-- Work item --
Copy the entries word for word. Keep the pictures out.

(Pixel coordinate grounding data)
○ ○ ○ ○ ○

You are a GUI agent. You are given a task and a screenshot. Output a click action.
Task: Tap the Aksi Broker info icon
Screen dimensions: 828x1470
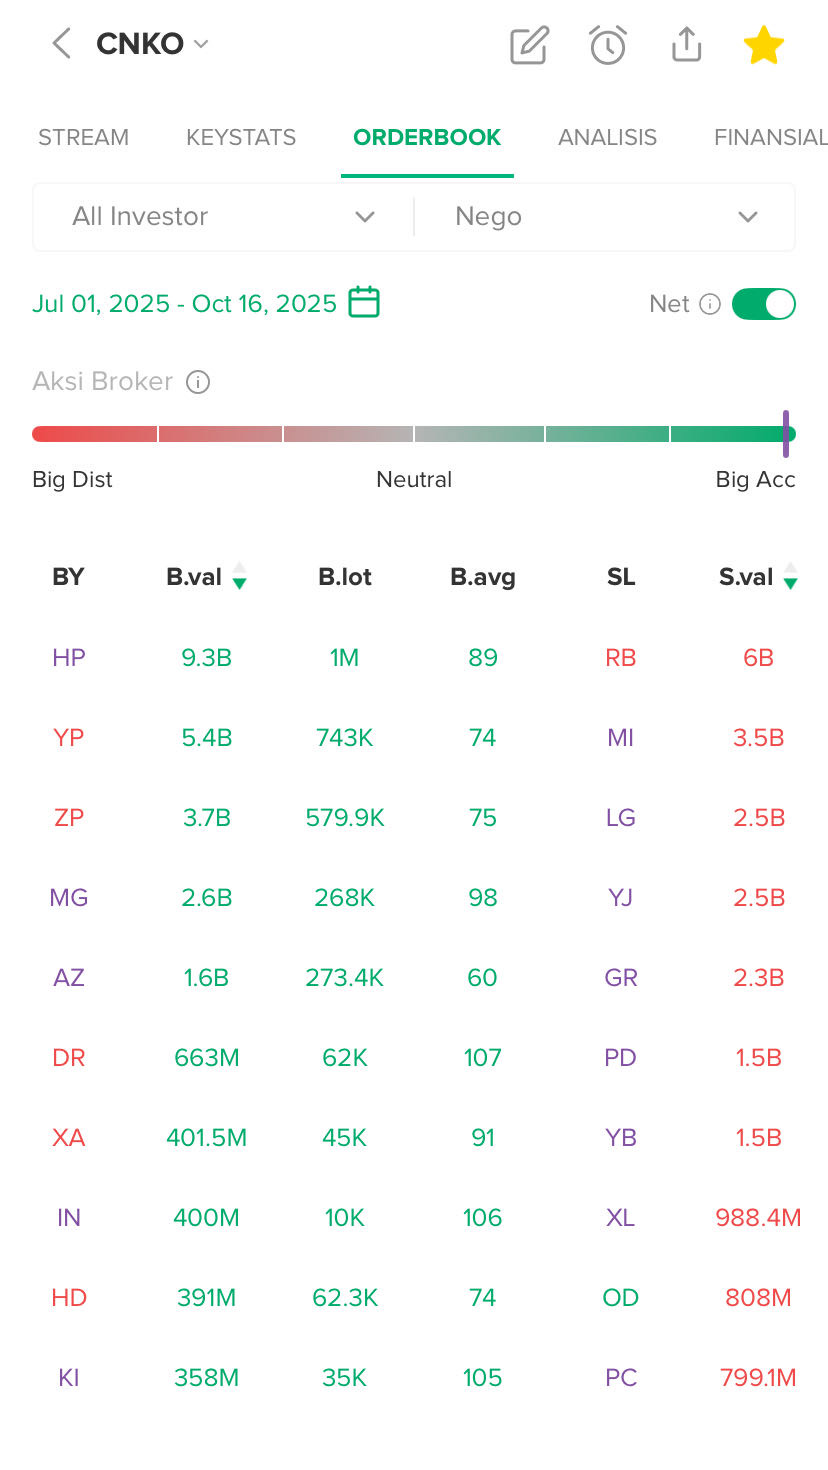click(198, 382)
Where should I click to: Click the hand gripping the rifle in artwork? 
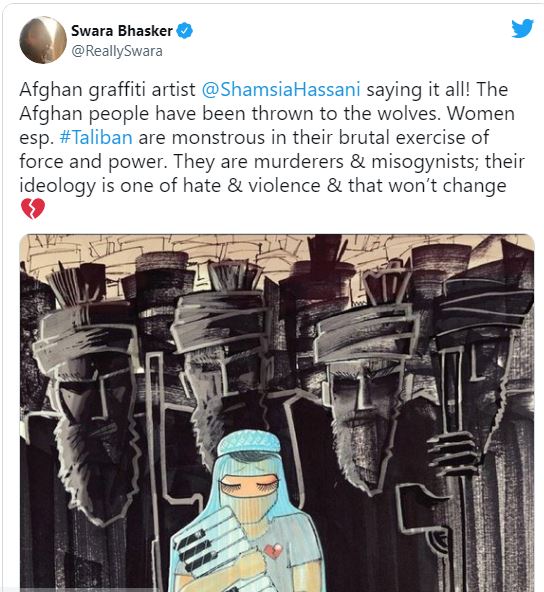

○ ○ ○ ○ ○

-- Finished exercise --
You are a GUI agent. You are given a task and a screenshot. Output a click action.
Task: Tap the Aksi Broker info icon
Screen dimensions: 828x1470
click(198, 382)
Where should I click to: Click the hand gripping the rifle in artwork? 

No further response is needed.